_Problem to work on_:
Rewrite the listing below, switching every "Viewport" to "Window size" and leaving everything else untouched.

## START Input material

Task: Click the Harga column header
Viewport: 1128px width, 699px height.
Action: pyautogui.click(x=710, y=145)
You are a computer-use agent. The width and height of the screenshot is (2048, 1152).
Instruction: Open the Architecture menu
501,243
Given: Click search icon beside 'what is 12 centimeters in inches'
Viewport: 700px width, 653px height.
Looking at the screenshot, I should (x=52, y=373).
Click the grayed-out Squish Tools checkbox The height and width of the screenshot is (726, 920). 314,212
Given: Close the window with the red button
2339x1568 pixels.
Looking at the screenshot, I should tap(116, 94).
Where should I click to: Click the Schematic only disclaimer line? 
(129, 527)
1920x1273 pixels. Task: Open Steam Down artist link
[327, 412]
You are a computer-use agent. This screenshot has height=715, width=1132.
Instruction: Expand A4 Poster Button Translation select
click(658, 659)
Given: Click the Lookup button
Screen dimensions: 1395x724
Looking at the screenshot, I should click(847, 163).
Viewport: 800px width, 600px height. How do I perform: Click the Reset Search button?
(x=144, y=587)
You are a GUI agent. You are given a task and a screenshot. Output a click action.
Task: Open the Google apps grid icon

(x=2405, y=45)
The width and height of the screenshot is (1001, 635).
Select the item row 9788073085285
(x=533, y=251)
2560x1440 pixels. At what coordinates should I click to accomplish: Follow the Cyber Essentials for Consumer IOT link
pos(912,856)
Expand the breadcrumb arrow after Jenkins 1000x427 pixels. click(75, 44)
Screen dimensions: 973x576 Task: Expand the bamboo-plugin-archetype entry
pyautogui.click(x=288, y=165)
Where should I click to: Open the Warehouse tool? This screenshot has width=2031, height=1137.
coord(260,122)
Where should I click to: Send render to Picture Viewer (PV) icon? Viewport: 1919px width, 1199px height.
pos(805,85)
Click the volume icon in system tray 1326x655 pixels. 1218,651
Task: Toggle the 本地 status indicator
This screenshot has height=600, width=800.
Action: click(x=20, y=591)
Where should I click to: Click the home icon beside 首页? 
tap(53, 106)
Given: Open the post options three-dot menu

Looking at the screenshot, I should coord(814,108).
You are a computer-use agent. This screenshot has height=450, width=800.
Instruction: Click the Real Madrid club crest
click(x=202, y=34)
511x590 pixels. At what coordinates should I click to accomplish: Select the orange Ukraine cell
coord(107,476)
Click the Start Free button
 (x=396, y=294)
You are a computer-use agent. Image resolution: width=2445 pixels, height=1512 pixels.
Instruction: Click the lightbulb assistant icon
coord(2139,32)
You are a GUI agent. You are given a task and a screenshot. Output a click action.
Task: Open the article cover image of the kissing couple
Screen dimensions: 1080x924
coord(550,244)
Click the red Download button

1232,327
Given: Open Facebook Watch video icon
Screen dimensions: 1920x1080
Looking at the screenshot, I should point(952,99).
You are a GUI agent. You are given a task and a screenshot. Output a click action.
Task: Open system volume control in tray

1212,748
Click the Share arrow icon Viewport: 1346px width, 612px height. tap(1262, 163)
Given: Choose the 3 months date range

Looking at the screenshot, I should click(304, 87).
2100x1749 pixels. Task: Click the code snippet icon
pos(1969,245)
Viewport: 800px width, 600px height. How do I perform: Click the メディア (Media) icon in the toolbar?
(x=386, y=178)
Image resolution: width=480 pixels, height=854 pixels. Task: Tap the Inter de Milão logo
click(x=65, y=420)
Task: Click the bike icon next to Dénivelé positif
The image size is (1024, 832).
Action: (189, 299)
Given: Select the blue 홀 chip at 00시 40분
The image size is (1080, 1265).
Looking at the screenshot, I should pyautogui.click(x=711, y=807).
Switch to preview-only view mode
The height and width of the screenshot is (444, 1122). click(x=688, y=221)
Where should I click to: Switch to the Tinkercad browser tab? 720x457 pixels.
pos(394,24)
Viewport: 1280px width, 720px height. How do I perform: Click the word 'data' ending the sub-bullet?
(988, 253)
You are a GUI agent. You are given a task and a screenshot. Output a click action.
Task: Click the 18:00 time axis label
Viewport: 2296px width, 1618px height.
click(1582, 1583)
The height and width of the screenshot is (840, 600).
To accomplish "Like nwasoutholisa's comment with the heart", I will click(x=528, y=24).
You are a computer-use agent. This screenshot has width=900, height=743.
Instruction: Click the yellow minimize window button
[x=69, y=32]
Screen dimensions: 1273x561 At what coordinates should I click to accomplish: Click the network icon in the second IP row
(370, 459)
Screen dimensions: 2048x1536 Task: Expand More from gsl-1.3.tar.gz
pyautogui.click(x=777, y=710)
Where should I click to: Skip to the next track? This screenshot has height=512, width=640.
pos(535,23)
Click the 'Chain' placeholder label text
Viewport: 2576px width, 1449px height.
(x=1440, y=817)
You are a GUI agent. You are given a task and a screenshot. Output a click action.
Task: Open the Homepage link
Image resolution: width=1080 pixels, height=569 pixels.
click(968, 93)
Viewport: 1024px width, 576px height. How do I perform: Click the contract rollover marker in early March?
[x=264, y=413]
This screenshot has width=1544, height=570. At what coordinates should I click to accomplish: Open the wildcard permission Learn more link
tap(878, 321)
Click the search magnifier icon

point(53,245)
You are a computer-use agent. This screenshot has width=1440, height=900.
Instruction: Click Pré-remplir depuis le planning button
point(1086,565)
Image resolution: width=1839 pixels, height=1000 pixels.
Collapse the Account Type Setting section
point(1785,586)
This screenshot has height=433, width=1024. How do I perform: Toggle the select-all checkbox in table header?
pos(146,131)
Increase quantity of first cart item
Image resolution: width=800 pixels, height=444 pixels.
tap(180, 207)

## END Input material

_Task solution_:
Task: Click the Harga column header
Window size: 1128px width, 699px height.
Action: pyautogui.click(x=710, y=145)
You are a computer-use agent. The width and height of the screenshot is (2048, 1152).
Instruction: Open the Architecture menu
501,243
Given: Click search icon beside 'what is 12 centimeters in inches'
Window size: 700px width, 653px height.
Looking at the screenshot, I should (x=52, y=373).
Click the grayed-out Squish Tools checkbox The height and width of the screenshot is (726, 920). 314,212
Given: Close the window with the red button
2339x1568 pixels.
Looking at the screenshot, I should tap(116, 94).
Where should I click to: Click the Schematic only disclaimer line? 
(129, 527)
1920x1273 pixels. Task: Open Steam Down artist link
[327, 412]
You are a computer-use agent. This screenshot has height=715, width=1132.
Instruction: Expand A4 Poster Button Translation select
click(658, 659)
Given: Click the Lookup button
Screen dimensions: 1395x724
Looking at the screenshot, I should click(847, 163).
Window size: 800px width, 600px height. How do I perform: Click the Reset Search button?
(x=144, y=587)
You are a GUI agent. You are given a task and a screenshot. Output a click action.
Task: Open the Google apps grid icon

(x=2405, y=45)
The width and height of the screenshot is (1001, 635).
Select the item row 9788073085285
(x=533, y=251)
2560x1440 pixels. At what coordinates should I click to accomplish: Follow the Cyber Essentials for Consumer IOT link
pos(912,856)
Expand the breadcrumb arrow after Jenkins 1000x427 pixels. click(75, 44)
Screen dimensions: 973x576 Task: Expand the bamboo-plugin-archetype entry
pyautogui.click(x=288, y=165)
Where should I click to: Open the Warehouse tool? This screenshot has width=2031, height=1137.
coord(260,122)
Where should I click to: Send render to Picture Viewer (PV) icon? Window size: 1919px width, 1199px height.
pos(805,85)
Click the volume icon in system tray 1326x655 pixels. 1218,651
Task: Toggle the 本地 status indicator
This screenshot has height=600, width=800.
Action: click(x=20, y=591)
Where should I click to: Click the home icon beside 首页? 
tap(53, 106)
Given: Open the post options three-dot menu

Looking at the screenshot, I should coord(814,108).
You are a computer-use agent. This screenshot has height=450, width=800.
Instruction: Click the Real Madrid club crest
click(x=202, y=34)
511x590 pixels. At what coordinates should I click to accomplish: Select the orange Ukraine cell
coord(107,476)
Click the Start Free button
 (x=396, y=294)
You are a computer-use agent. Image resolution: width=2445 pixels, height=1512 pixels.
Instruction: Click the lightbulb assistant icon
coord(2139,32)
You are a GUI agent. You are given a task and a screenshot. Output a click action.
Task: Open the article cover image of the kissing couple
Screen dimensions: 1080x924
coord(550,244)
Click the red Download button

1232,327
Given: Open Facebook Watch video icon
Screen dimensions: 1920x1080
Looking at the screenshot, I should point(952,99).
You are a GUI agent. You are given a task and a screenshot. Output a click action.
Task: Open system volume control in tray

1212,748
Click the Share arrow icon Window size: 1346px width, 612px height. tap(1262, 163)
Given: Choose the 3 months date range

Looking at the screenshot, I should click(304, 87).
2100x1749 pixels. Task: Click the code snippet icon
pos(1969,245)
Window size: 800px width, 600px height. How do I perform: Click the メディア (Media) icon in the toolbar?
(x=386, y=178)
Image resolution: width=480 pixels, height=854 pixels. Task: Tap the Inter de Milão logo
click(x=65, y=420)
Task: Click the bike icon next to Dénivelé positif
The image size is (1024, 832).
Action: (189, 299)
Given: Select the blue 홀 chip at 00시 40분
The image size is (1080, 1265).
Looking at the screenshot, I should pyautogui.click(x=711, y=807).
Switch to preview-only view mode
The height and width of the screenshot is (444, 1122). click(x=688, y=221)
Where should I click to: Switch to the Tinkercad browser tab? 720x457 pixels.
pos(394,24)
Window size: 1280px width, 720px height. How do I perform: Click the word 'data' ending the sub-bullet?
(988, 253)
You are a GUI agent. You are given a task and a screenshot. Output a click action.
Task: Click the 18:00 time axis label
Window size: 2296px width, 1618px height.
click(1582, 1583)
The height and width of the screenshot is (840, 600).
To accomplish "Like nwasoutholisa's comment with the heart", I will click(x=528, y=24).
You are a computer-use agent. This screenshot has width=900, height=743.
Instruction: Click the yellow minimize window button
[x=69, y=32]
Screen dimensions: 1273x561 At what coordinates should I click to accomplish: Click the network icon in the second IP row
(370, 459)
Screen dimensions: 2048x1536 Task: Expand More from gsl-1.3.tar.gz
pyautogui.click(x=777, y=710)
Where should I click to: Skip to the next track? This screenshot has height=512, width=640.
pos(535,23)
Click the 'Chain' placeholder label text
Window size: 2576px width, 1449px height.
(x=1440, y=817)
You are a GUI agent. You are given a task and a screenshot. Output a click action.
Task: Open the Homepage link
Image resolution: width=1080 pixels, height=569 pixels.
click(968, 93)
Window size: 1024px width, 576px height. How do I perform: Click the contract rollover marker in early March?
[x=264, y=413]
This screenshot has width=1544, height=570. At what coordinates should I click to accomplish: Open the wildcard permission Learn more link
tap(878, 321)
Click the search magnifier icon

point(53,245)
You are a computer-use agent. This screenshot has width=1440, height=900.
Instruction: Click Pré-remplir depuis le planning button
point(1086,565)
Image resolution: width=1839 pixels, height=1000 pixels.
Collapse the Account Type Setting section
point(1785,586)
This screenshot has height=433, width=1024. How do I perform: Toggle the select-all checkbox in table header?
pos(146,131)
Increase quantity of first cart item
Image resolution: width=800 pixels, height=444 pixels.
tap(180, 207)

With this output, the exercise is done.